WHAT TO PRODUCE:
Starting at the line that contains "Where should I click to: Sort" and stopping at the line that contains "You are a computer-use agent. Viewport: 445px", restate each line of the records below exactly. Omit the pictures.

AVAILABLE RECORDS:
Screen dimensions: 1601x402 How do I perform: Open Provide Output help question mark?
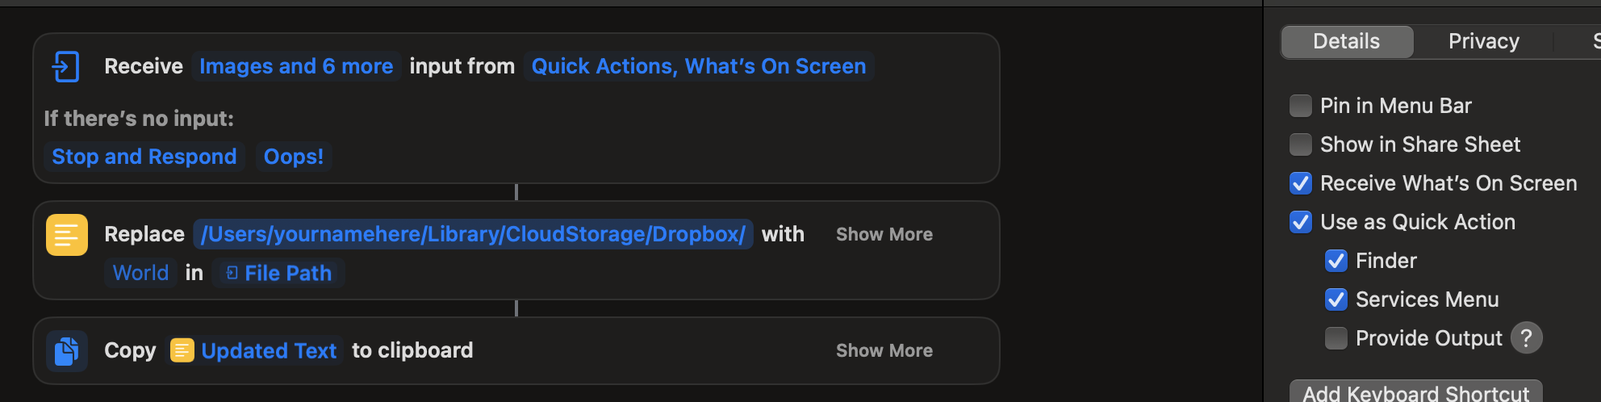click(1526, 338)
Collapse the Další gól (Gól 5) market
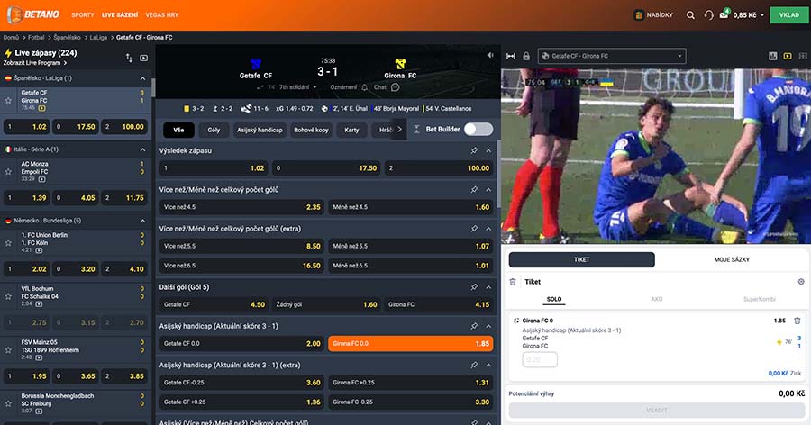811x425 pixels. [x=488, y=287]
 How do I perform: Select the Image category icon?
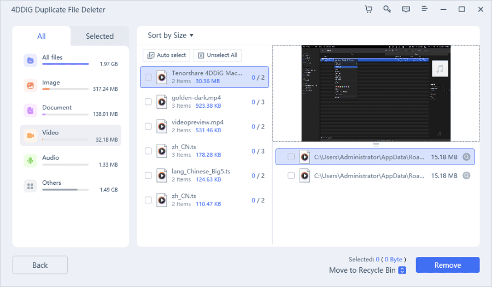click(x=30, y=85)
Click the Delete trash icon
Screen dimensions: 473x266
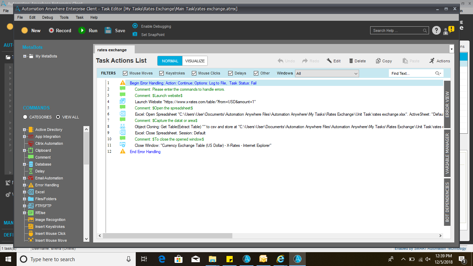tap(351, 61)
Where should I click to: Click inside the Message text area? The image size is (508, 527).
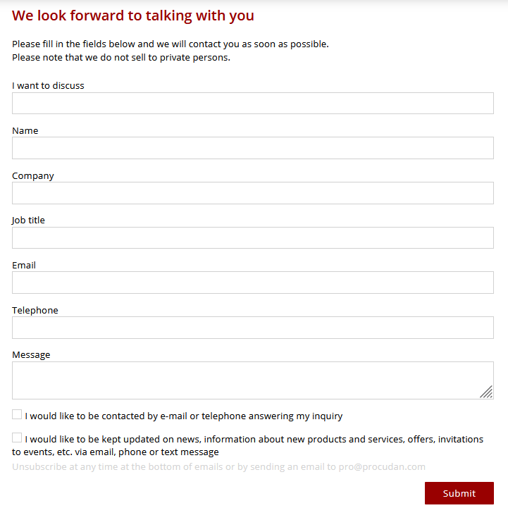click(253, 380)
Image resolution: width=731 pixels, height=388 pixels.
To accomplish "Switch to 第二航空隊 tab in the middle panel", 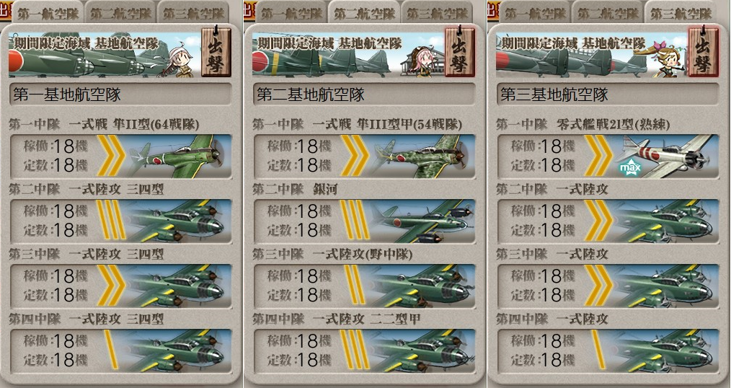I will [364, 12].
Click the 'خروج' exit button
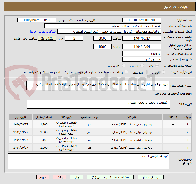Image resolution: width=196 pixels, height=184 pixels. pos(43,177)
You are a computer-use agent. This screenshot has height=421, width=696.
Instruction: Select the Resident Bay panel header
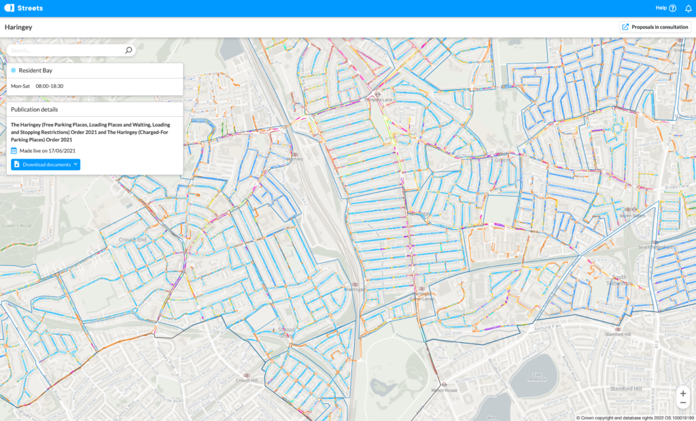click(35, 70)
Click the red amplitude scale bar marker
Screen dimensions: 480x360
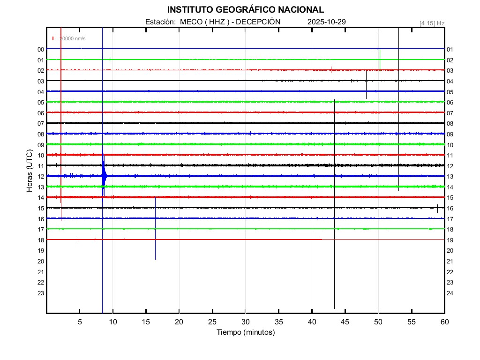(53, 38)
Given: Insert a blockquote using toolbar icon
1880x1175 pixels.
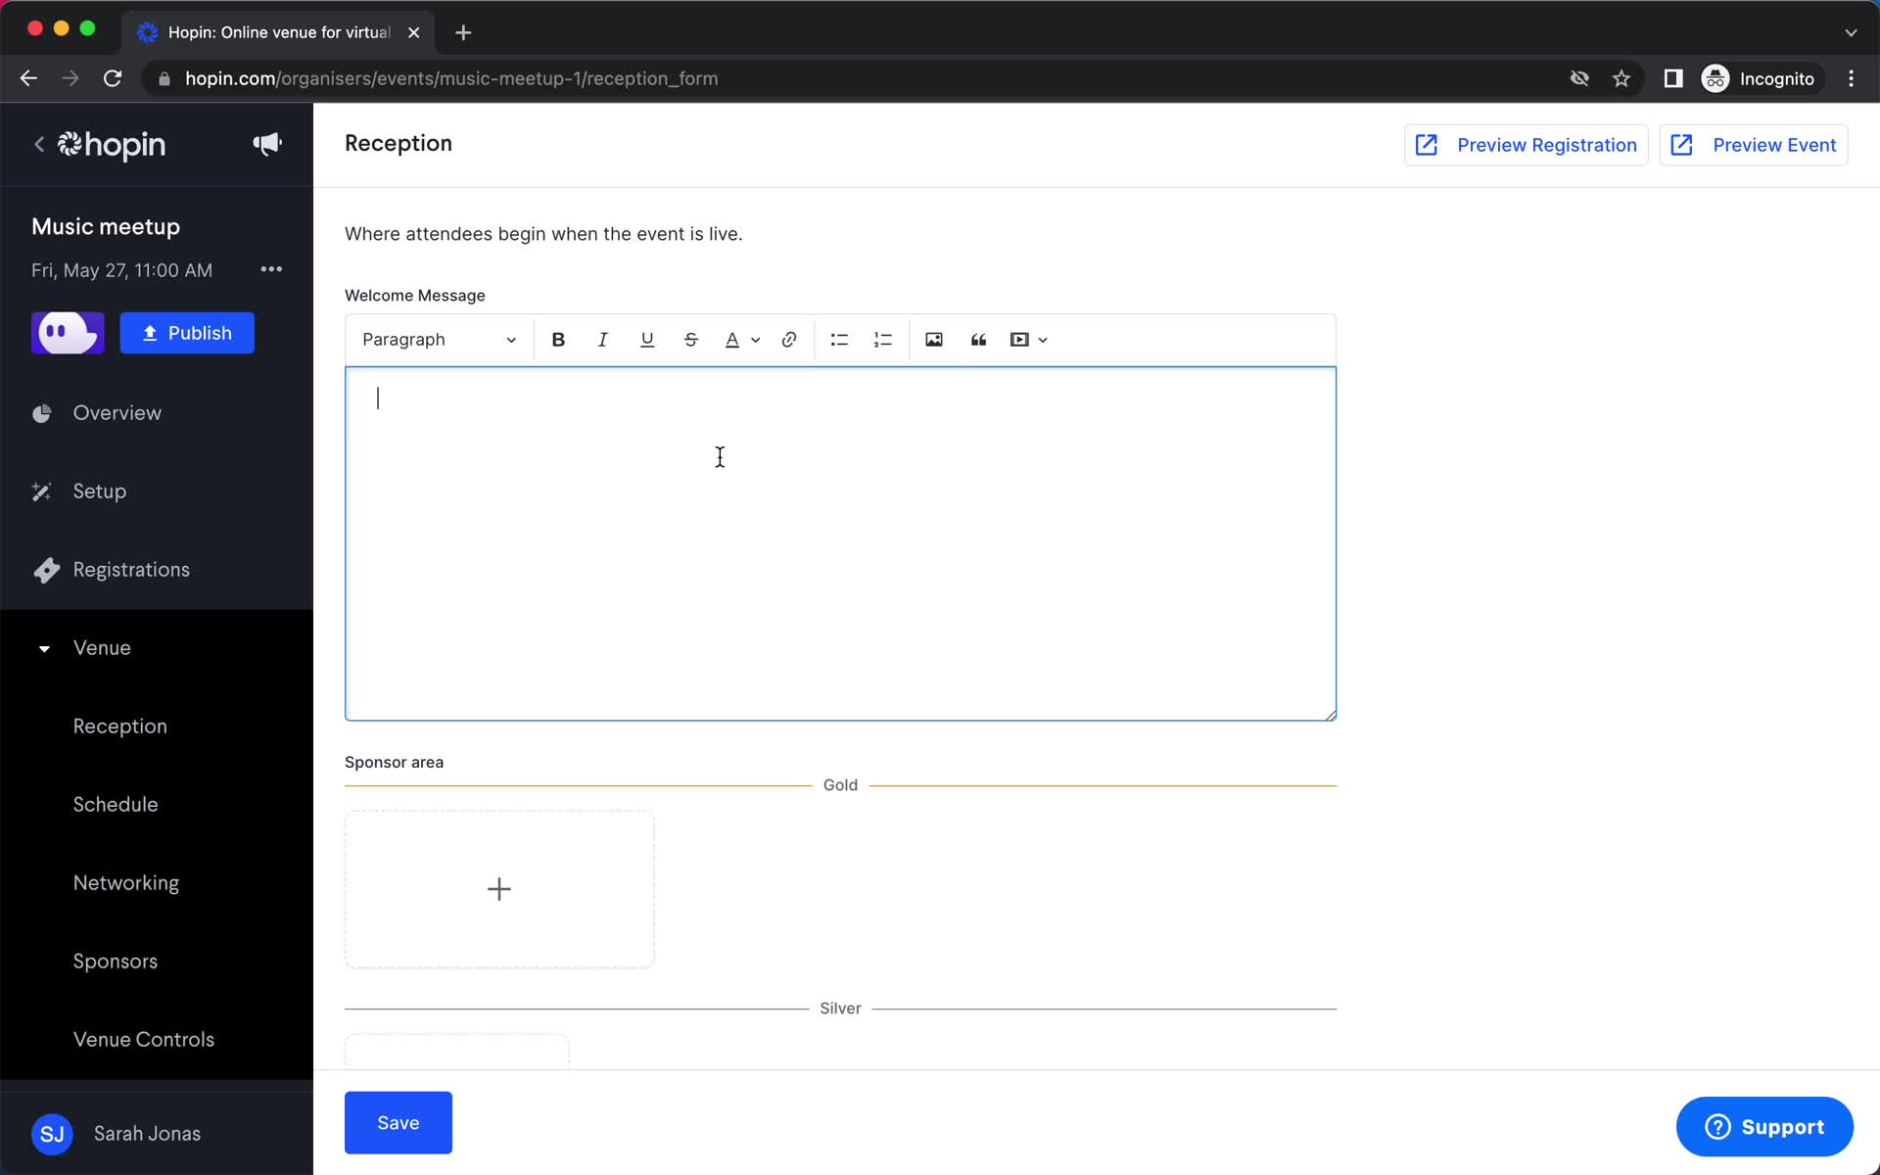Looking at the screenshot, I should (x=977, y=340).
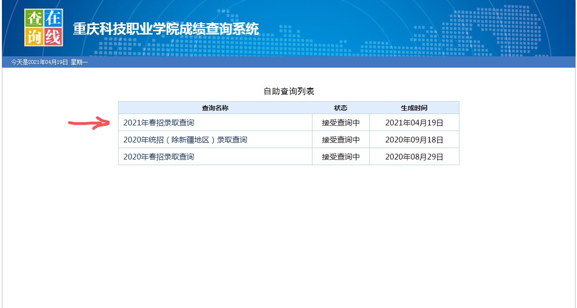Open 2020年统招（除新疆地区）录取查询 link
Viewport: 577px width, 308px height.
tap(185, 140)
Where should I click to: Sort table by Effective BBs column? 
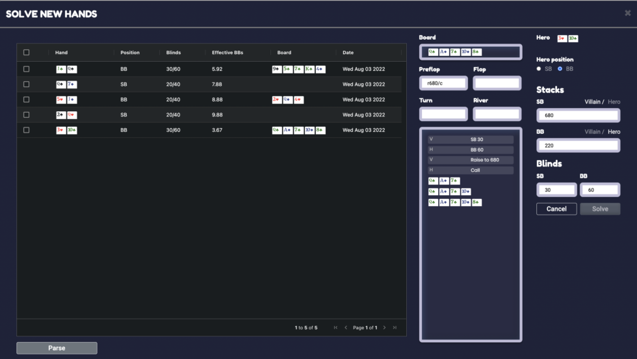[x=227, y=53]
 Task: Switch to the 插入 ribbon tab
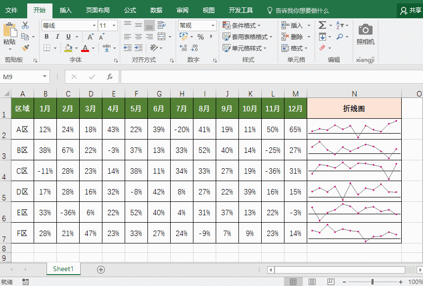click(65, 10)
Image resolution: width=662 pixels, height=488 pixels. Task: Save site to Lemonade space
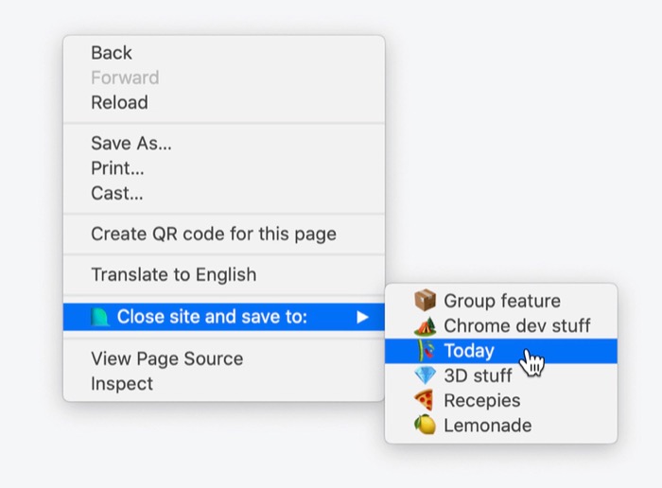click(500, 425)
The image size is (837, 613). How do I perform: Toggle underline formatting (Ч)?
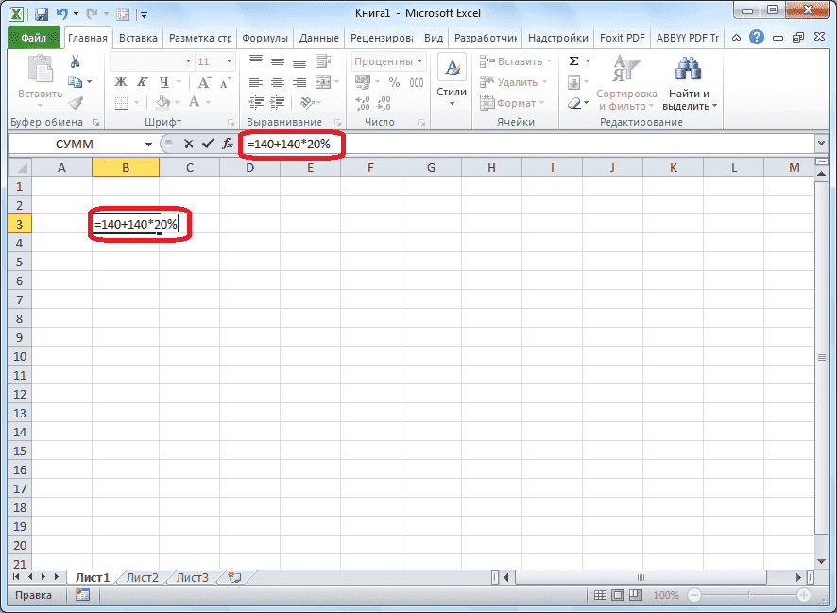161,82
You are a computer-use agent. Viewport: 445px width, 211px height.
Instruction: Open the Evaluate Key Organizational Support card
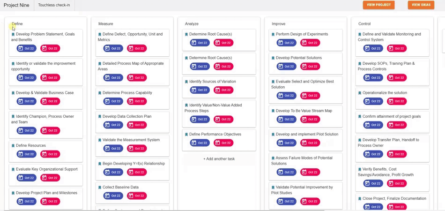46,169

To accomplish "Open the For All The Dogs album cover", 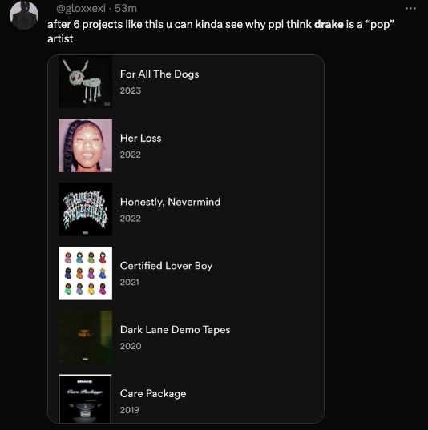I will (86, 82).
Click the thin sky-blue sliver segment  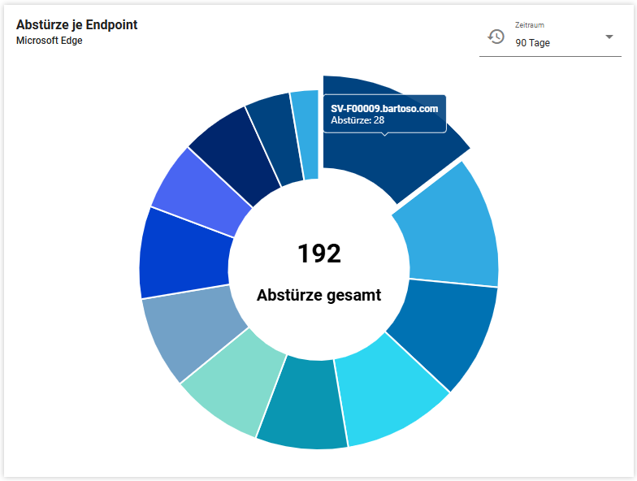pyautogui.click(x=306, y=130)
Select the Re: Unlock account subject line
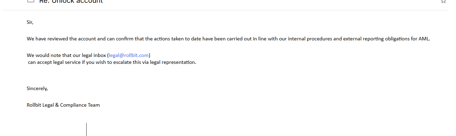The width and height of the screenshot is (456, 136). coord(71,1)
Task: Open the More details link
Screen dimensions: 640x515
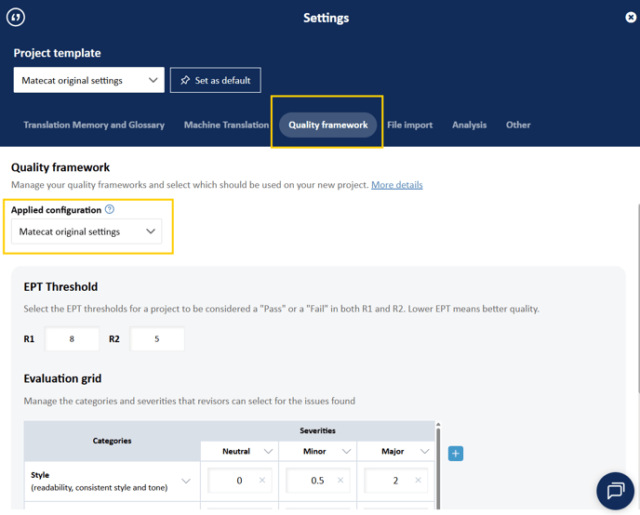Action: coord(396,185)
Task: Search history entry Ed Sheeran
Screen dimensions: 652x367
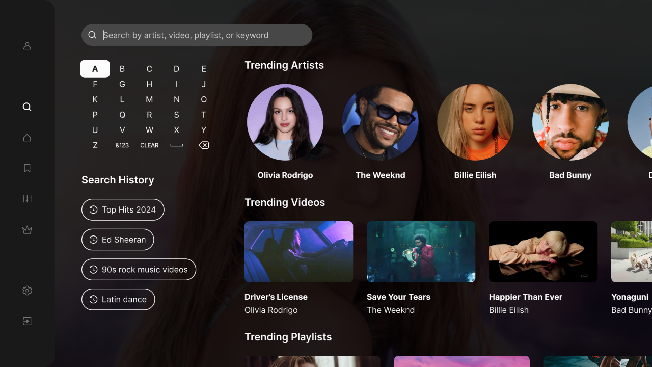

SOLUTION:
Where should I click to: Sort table by Effective BBs column? 
[x=227, y=53]
 Task: Switch to the 插入 ribbon tab
click(65, 10)
Image resolution: width=662 pixels, height=488 pixels. Task: Save site to Lemonade space
click(500, 425)
The image size is (837, 613). How do I perform: Toggle underline formatting (Ч)?
161,82
You are a computer-use agent. Viewport: 445px width, 211px height.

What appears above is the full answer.